===== SOURCE RECORDS
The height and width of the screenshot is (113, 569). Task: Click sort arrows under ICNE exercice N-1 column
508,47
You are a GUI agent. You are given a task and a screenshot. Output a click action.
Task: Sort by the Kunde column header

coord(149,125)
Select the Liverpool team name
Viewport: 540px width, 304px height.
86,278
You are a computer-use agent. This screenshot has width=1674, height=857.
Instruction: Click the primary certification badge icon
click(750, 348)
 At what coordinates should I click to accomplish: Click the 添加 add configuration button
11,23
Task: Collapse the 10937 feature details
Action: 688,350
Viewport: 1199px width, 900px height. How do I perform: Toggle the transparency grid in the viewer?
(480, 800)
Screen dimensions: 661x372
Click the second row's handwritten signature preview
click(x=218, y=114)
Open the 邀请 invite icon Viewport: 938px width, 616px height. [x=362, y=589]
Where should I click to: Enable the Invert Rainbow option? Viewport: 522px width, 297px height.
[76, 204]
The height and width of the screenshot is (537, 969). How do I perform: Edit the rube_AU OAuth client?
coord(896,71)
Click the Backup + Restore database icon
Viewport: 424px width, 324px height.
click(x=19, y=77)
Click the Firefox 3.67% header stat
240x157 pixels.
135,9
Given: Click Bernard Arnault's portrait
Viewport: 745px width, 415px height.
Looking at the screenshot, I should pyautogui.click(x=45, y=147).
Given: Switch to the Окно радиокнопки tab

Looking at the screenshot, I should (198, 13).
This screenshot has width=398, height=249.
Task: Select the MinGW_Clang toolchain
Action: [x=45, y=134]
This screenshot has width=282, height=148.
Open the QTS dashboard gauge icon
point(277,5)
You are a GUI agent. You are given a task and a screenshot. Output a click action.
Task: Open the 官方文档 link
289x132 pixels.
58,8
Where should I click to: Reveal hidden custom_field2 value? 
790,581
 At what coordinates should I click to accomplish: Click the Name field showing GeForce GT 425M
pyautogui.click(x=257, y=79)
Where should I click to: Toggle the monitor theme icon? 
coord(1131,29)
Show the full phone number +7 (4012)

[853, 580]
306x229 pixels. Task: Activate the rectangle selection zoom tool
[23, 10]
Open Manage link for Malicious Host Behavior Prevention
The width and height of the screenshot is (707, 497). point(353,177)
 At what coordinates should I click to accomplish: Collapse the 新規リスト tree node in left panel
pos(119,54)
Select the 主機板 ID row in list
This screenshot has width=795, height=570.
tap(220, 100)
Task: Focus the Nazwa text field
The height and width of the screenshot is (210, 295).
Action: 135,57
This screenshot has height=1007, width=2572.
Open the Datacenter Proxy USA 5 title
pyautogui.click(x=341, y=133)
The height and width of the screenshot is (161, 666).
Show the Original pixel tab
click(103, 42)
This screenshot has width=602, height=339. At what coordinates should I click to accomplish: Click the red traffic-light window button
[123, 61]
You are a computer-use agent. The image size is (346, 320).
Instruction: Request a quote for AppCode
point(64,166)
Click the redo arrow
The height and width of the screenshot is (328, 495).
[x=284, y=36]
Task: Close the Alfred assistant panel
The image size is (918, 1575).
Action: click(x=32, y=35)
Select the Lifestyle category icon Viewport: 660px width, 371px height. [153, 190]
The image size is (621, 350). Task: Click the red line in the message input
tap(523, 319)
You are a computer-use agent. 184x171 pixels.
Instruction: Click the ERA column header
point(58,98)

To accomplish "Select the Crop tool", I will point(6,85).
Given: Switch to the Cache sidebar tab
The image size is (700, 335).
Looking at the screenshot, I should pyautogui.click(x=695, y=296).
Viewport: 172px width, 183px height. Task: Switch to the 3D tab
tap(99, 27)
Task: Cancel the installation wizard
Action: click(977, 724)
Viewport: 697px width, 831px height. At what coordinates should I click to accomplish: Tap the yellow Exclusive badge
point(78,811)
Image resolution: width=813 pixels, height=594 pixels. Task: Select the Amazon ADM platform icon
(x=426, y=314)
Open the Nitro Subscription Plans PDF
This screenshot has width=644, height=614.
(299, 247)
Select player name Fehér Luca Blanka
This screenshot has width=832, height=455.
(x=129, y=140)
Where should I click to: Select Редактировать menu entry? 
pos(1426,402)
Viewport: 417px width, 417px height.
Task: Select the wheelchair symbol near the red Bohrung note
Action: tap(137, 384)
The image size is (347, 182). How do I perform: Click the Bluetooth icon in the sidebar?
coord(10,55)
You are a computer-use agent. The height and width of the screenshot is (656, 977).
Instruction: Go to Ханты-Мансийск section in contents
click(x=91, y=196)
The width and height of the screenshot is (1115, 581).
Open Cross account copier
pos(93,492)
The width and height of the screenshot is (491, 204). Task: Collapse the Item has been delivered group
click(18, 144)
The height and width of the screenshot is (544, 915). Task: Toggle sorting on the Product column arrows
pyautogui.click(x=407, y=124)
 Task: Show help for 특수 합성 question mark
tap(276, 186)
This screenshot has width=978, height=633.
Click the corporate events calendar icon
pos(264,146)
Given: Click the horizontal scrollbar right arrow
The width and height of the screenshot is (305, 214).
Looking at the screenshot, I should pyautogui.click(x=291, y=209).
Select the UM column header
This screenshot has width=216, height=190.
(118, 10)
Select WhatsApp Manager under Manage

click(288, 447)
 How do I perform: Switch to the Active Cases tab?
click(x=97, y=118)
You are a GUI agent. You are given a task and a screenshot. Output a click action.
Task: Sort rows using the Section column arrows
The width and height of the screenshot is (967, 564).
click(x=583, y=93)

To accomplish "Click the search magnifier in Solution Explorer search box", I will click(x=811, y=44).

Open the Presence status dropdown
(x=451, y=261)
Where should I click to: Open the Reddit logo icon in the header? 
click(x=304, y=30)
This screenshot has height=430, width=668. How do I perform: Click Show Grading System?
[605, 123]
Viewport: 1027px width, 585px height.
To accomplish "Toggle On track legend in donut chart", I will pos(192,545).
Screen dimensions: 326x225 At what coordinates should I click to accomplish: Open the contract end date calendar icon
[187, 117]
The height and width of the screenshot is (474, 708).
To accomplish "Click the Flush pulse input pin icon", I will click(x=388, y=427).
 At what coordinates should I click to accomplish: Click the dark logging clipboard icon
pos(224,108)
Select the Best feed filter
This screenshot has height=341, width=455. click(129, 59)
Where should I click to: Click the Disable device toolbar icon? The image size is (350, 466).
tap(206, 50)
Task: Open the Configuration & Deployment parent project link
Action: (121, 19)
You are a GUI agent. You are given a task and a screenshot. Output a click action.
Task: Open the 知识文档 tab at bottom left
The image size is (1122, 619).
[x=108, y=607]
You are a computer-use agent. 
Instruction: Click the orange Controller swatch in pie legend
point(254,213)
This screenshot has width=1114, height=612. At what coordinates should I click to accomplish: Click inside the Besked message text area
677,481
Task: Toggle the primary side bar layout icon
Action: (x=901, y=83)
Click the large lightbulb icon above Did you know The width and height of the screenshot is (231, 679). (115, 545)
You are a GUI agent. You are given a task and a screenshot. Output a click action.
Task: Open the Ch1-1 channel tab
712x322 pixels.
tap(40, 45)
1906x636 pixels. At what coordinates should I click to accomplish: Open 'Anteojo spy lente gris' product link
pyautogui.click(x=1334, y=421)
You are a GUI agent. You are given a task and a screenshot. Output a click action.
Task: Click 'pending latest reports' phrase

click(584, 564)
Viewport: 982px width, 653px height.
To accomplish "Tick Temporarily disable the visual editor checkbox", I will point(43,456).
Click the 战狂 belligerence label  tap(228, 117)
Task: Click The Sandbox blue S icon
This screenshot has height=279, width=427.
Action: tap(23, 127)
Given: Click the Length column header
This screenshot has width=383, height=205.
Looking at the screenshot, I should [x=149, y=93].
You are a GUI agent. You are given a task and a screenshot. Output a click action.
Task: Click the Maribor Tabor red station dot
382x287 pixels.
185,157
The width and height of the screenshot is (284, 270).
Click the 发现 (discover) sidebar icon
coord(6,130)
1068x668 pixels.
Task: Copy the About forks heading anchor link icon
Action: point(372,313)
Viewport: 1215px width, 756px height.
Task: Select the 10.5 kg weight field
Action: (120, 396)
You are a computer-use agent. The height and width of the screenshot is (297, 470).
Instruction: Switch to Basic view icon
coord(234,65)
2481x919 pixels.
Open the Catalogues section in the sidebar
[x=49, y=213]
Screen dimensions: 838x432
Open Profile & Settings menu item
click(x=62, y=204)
==========
▸ DIRECTIONS FOR THIS TASK
Considering only the material above, set down every line from the one with "306x229 pixels. Task: Activate" to the one with "Task: Focus the Nazwa text field", inclusive, exactly as written.

▸ THE COMPLETED TASK
306x229 pixels. Task: Activate the rectangle selection zoom tool
[23, 10]
Open Manage link for Malicious Host Behavior Prevention
The width and height of the screenshot is (707, 497). point(353,177)
 At what coordinates should I click to accomplish: Collapse the 新規リスト tree node in left panel
pos(119,54)
Select the 主機板 ID row in list
This screenshot has width=795, height=570.
tap(220, 100)
Task: Focus the Nazwa text field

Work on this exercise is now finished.